Task instructions
Give an exact reproduction of the lines from the one with "Given: Add a new filter group" to the final line of the entries below, both ends included, and omit the pictures.

Input data

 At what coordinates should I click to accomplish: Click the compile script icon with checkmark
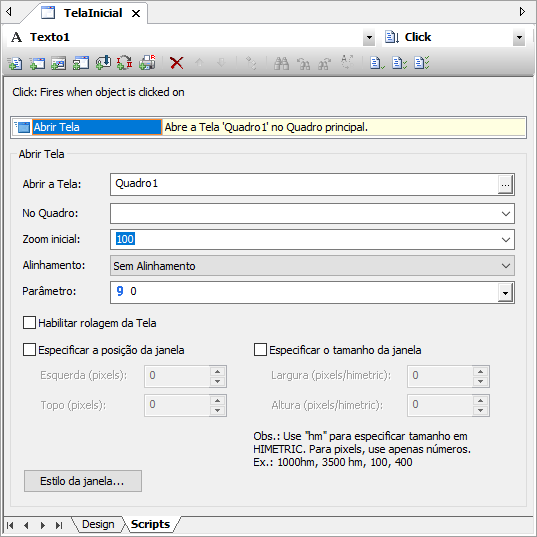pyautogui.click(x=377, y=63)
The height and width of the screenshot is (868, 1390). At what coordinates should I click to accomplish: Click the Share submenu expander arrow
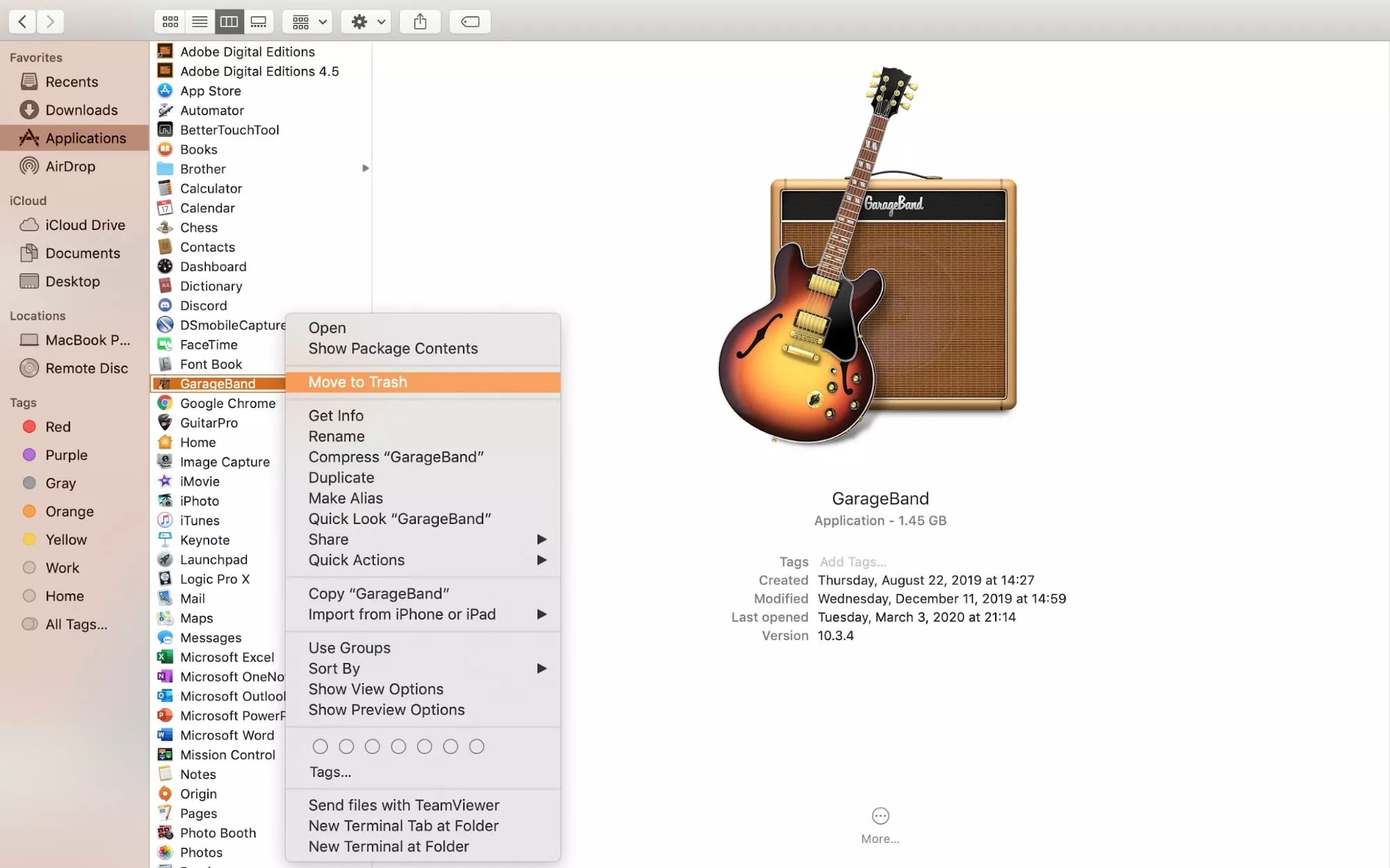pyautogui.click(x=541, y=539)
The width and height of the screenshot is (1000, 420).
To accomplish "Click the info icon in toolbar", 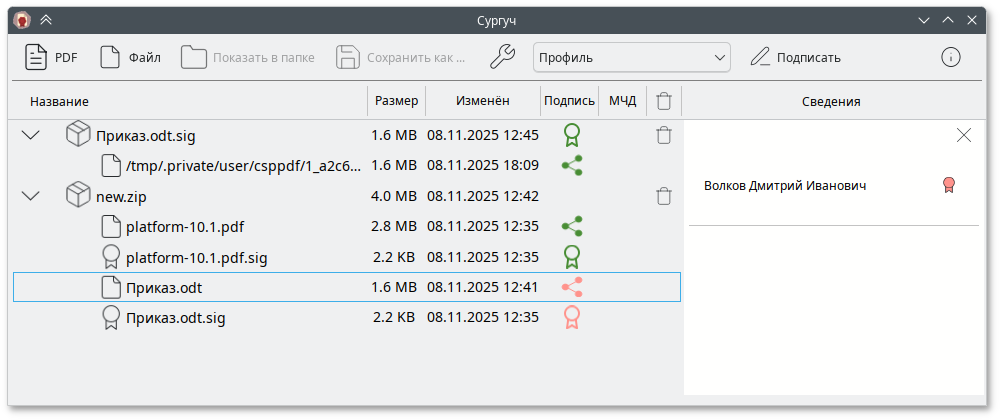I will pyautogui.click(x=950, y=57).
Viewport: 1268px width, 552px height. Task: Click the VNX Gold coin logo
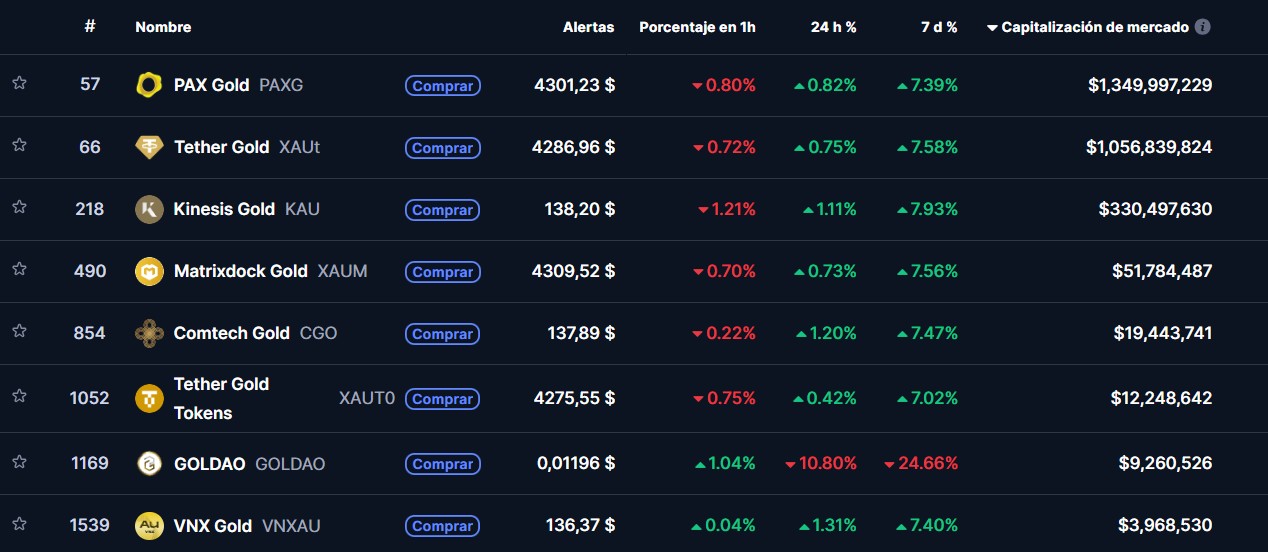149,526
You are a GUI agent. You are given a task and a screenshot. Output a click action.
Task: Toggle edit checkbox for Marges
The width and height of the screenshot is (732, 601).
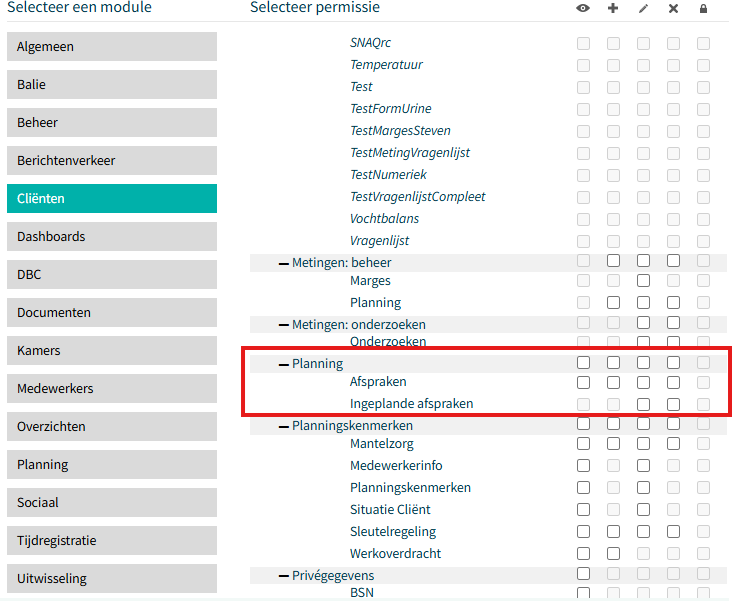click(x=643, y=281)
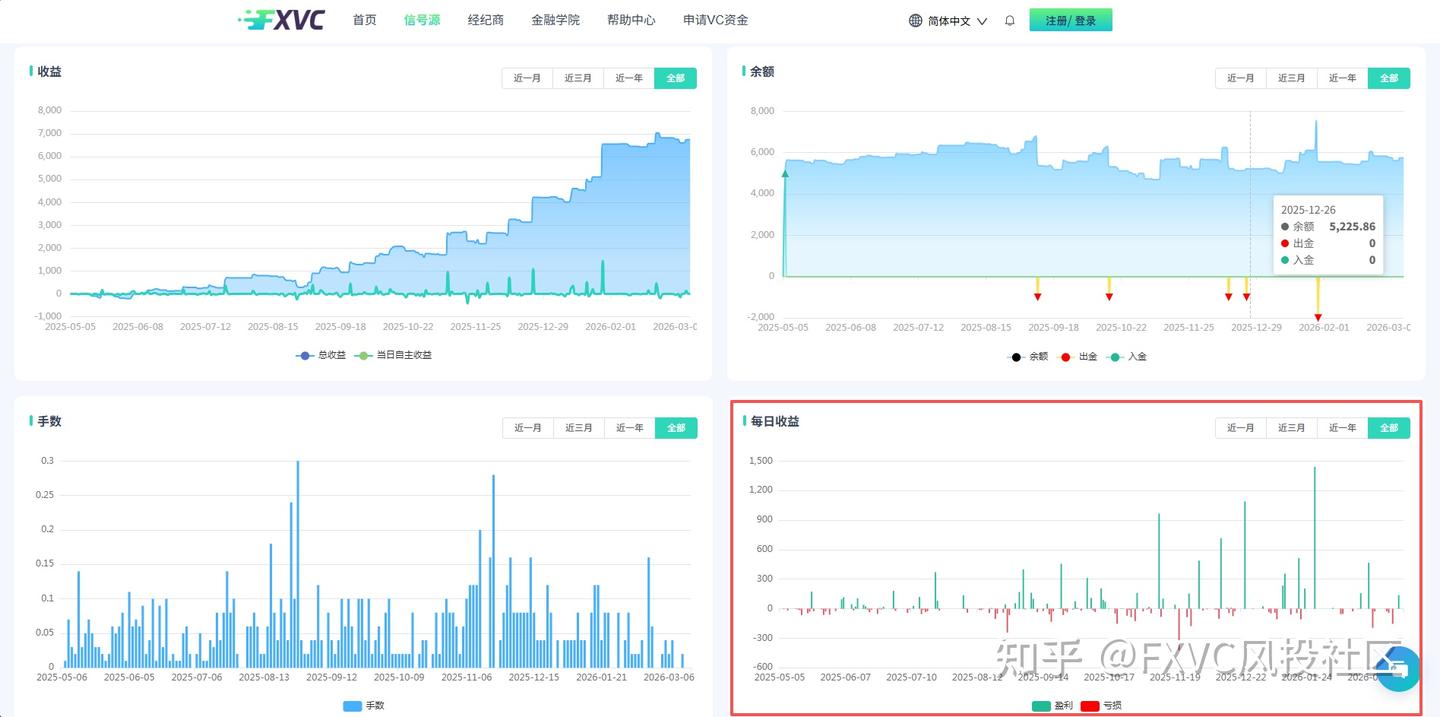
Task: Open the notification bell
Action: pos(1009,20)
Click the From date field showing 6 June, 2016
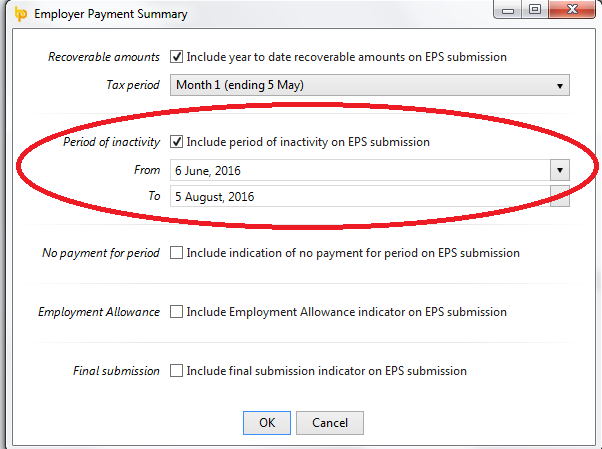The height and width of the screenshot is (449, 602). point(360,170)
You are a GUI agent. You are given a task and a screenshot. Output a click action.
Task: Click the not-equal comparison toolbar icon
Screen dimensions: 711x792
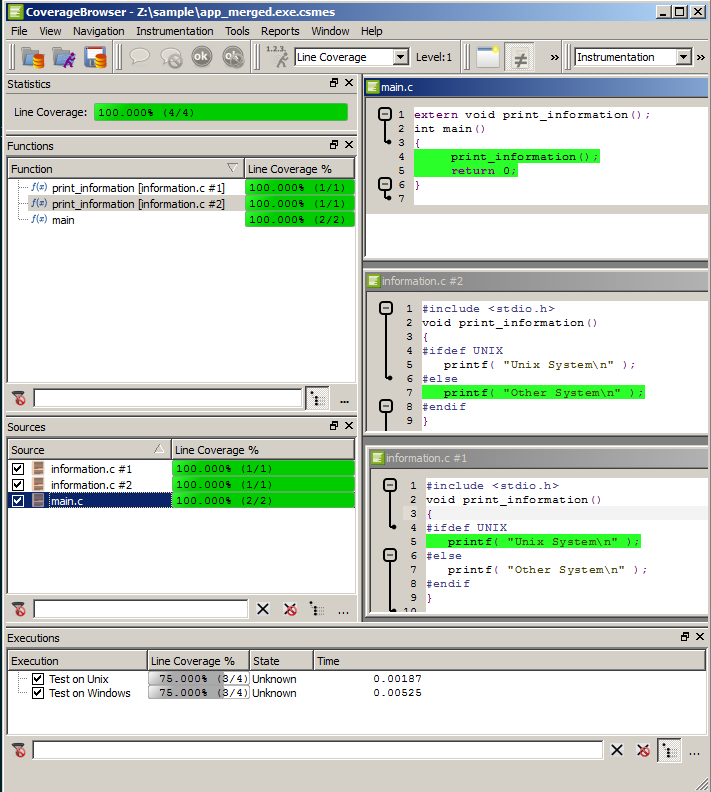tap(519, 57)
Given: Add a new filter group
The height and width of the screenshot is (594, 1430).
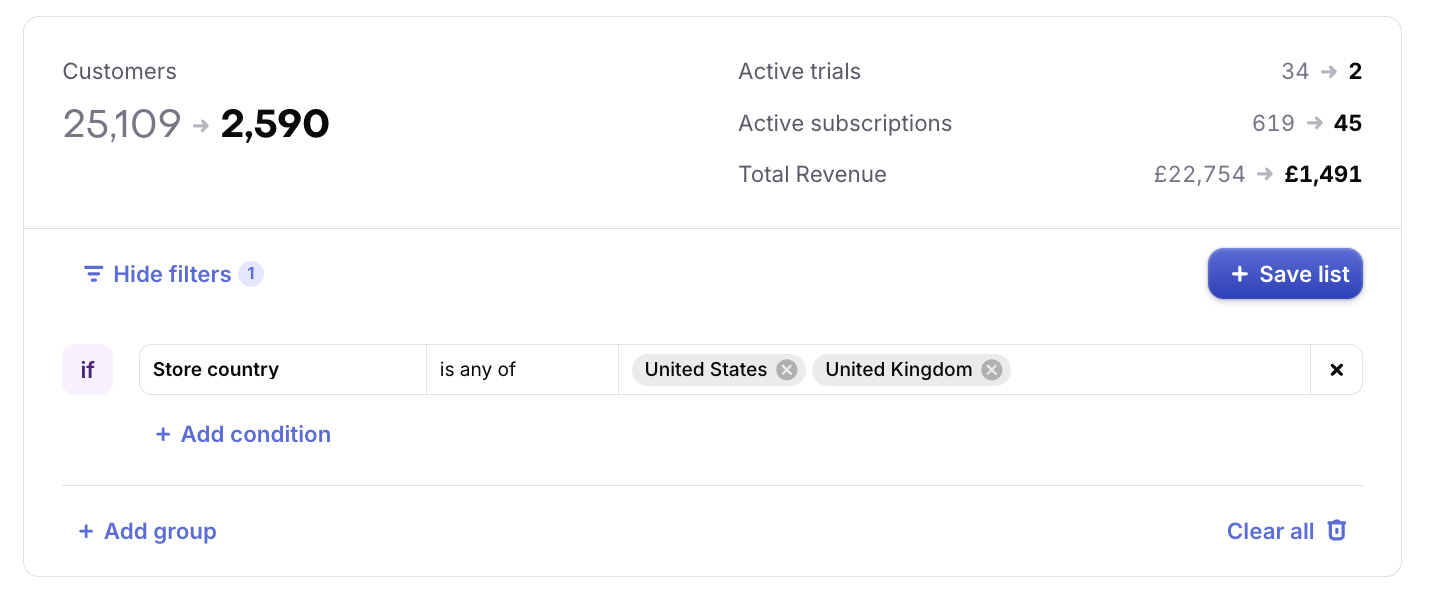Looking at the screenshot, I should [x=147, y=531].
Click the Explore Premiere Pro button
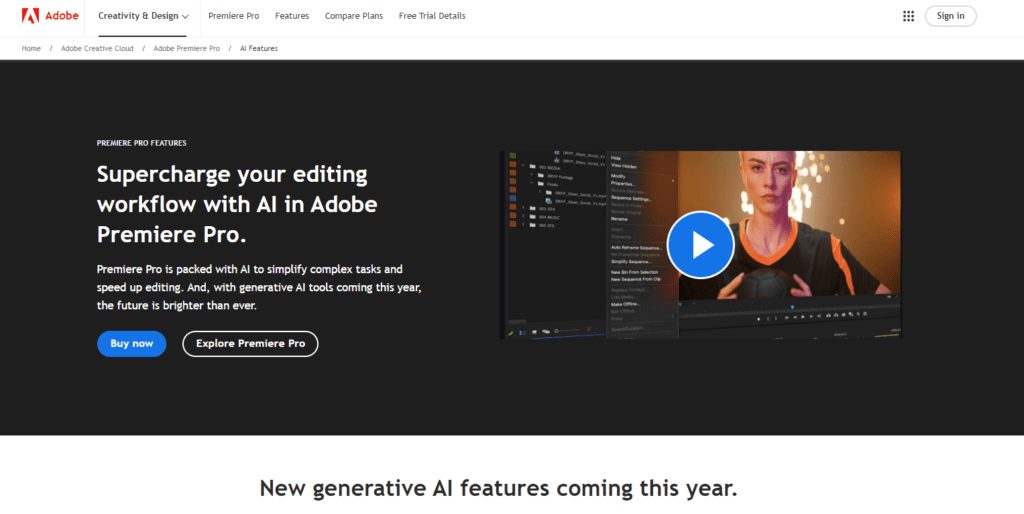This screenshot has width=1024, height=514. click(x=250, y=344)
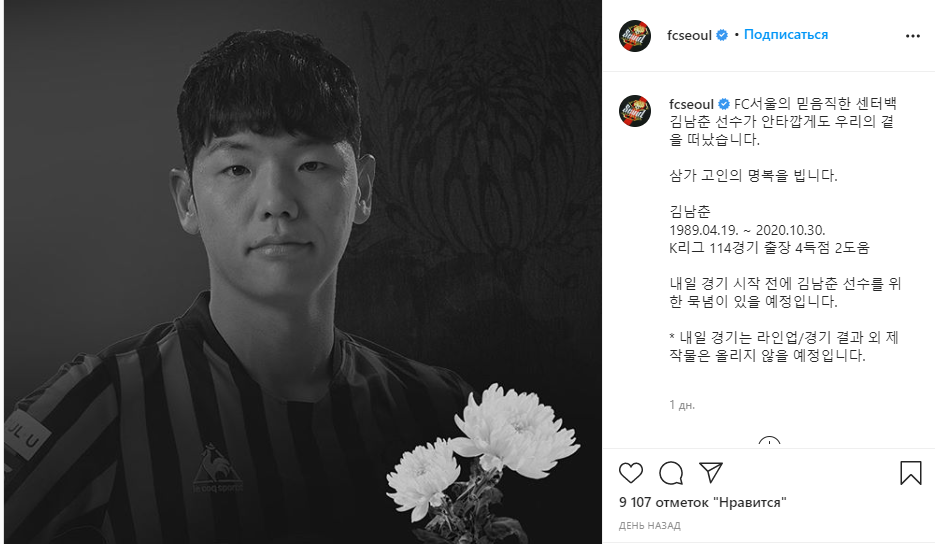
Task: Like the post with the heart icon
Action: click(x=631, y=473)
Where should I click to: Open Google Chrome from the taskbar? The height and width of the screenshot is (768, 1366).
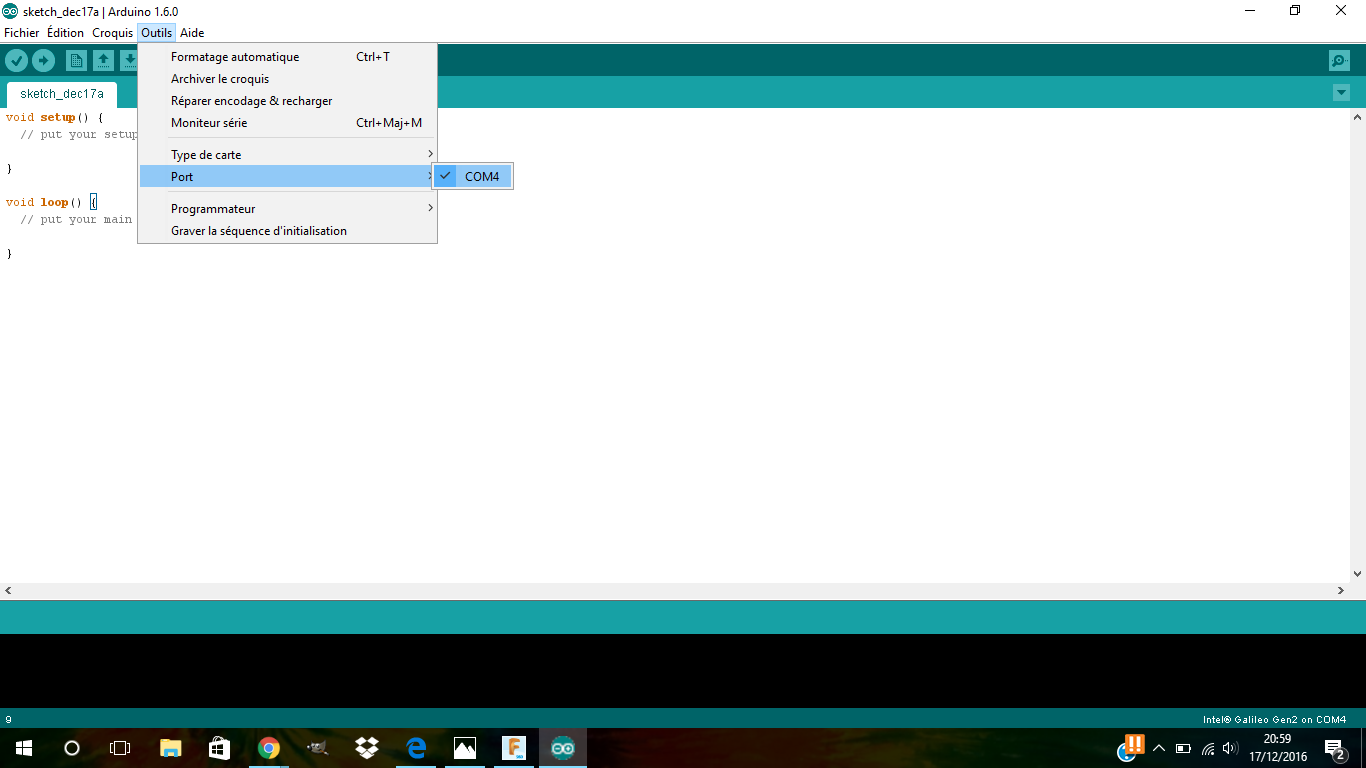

Task response
Given: Add a new filter group
The height and width of the screenshot is (594, 1430).
Looking at the screenshot, I should [x=147, y=531].
Click the Explore Premiere Pro button
This screenshot has width=1024, height=514. click(x=250, y=344)
Task: Like the post with the heart icon
Action: click(x=631, y=473)
Where should I click to: Open Google Chrome from the taskbar? The height and width of the screenshot is (768, 1366).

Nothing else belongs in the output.